Illness becoming more common
What’s clear to Heard, and to other doctors, is that CHS is appearing more frequently.
A doctor in San Diego at Scripps Mercy Hospital recently told news sources that they were seeing at least one patient a day for CHS.
But, as it appears to become more common, many are asking if this is a direct result of marijuana legalization.
That’s something Heard has investigated in his own research.
“We suspect the reason we were seeing this much less often 15 to 20 years ago was that it was a lot harder to get marijuana, and the marijuana that was available had a lower THC concentration or content,” he explained.
But the increased visibility of CHS among doctors may not mean that the ailment affects more people.
Legalization, explains Heard, has had a dual effect on both patients and doctors.
Patients have become more willing to discuss their marijuana usage with caregivers. That, in a roundabout way, has made CHS easier to diagnose.
Paul Armentano, the deputy director of the National Organization for the Reform of Marijuana Laws, also supports this theory.
“Increased anecdotal reports of this phenomenon are likely a result of greater awareness that such a phenomenon exists, but should not be conflated with the presumption that incidences of the phenomenon itself are necessarily becoming more common,” Armentano told Healthline.
Treatment is to stop using drug
Heard hopes that the increased visibility and awareness of the condition will lead to more individuals seeking treatment for it.
There’s a simple, effective treatment for CHS: Stop using marijuana.
Heard notes it still isn’t clear if marijuana usage must be ceased entirely, or if use can be moderated in order for the condition to go away.
For more casual, long-term users, that may be no big deal. But medical marijuana patients may find themselves in a double bind.
There’s still plenty of work to be done on CHS.
Although it’s become more visible, doctors still don’t have a solid grasp of why the ailment occurs.
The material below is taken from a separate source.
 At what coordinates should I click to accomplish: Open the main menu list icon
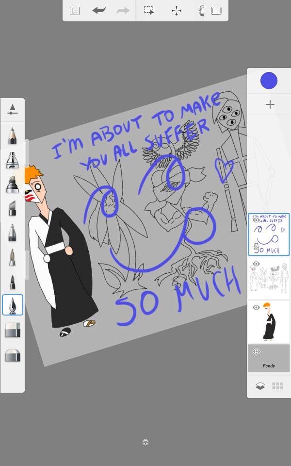[75, 11]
Some have hypothesized that chronic, long-term use of marijuana affects the body’s cannabinoid receptors, which regulate the nervous system.
“The reality is that there are lots of opinions,” said Heard.
Until more is known about the disease, Heard simply wants people to be aware that it exists — and if you’re experiencing symptoms, that marijuana may be the cause.
Both he and other doctors have reported skepticism from patients on the diagnoses, with some individuals refusing to believe that marijuana has anything to do with their illness.
Both Heard and Armentano agree that CHS isn’t a major public health concern.
“This is not huge. It’s not tobacco smoke. It’s not drunk driving. But, if you’re the person affected by it, it’s huge,” said Heard.
“The message that we want out there is if you are having these symptoms, it may be related to your marijuana use and you should talk to your doctor. If it’s really disrupting your life, you need to consider that,” he added.